About this exercise> Below are some records; output exactly the lines from the line with "You are a computer-use agent. Screen" to the line with "Given: Click the Регистрация button", both ends kept, and nothing more.

Stored data>
········
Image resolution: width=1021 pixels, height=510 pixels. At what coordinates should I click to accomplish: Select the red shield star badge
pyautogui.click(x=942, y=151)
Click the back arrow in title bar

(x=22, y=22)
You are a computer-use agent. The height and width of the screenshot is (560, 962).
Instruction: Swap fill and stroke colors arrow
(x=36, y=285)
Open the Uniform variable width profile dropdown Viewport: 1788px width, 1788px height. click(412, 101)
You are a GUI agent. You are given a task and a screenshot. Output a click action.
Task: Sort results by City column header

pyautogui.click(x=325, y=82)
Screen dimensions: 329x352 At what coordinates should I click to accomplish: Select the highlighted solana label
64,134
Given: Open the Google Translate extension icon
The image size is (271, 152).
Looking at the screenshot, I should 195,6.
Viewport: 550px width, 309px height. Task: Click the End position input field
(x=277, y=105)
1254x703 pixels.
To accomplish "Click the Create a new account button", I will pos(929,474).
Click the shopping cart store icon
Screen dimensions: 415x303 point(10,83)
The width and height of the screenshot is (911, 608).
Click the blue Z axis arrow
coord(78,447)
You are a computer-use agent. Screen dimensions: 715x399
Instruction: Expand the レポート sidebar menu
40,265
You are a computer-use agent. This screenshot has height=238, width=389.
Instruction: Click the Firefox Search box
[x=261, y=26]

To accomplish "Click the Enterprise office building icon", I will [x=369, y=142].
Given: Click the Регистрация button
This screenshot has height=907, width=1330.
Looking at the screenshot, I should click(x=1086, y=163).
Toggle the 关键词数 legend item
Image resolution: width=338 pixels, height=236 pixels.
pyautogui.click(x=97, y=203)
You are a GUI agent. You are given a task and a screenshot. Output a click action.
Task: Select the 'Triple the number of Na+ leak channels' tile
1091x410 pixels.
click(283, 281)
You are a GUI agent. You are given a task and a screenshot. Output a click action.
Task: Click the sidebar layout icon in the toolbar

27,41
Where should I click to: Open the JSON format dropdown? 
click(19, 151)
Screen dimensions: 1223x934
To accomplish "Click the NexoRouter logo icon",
········
Solution to this problem>
You are a computer-use agent. Screen dimensions: 715x399
Instruction: Expand the レポート sidebar menu
40,265
You are a computer-use agent. This screenshot has height=238, width=389.
Instruction: Click the Firefox Search box
[x=261, y=26]

To accomplish "Click the Enterprise office building icon", I will [x=369, y=142].
Given: Click the Регистрация button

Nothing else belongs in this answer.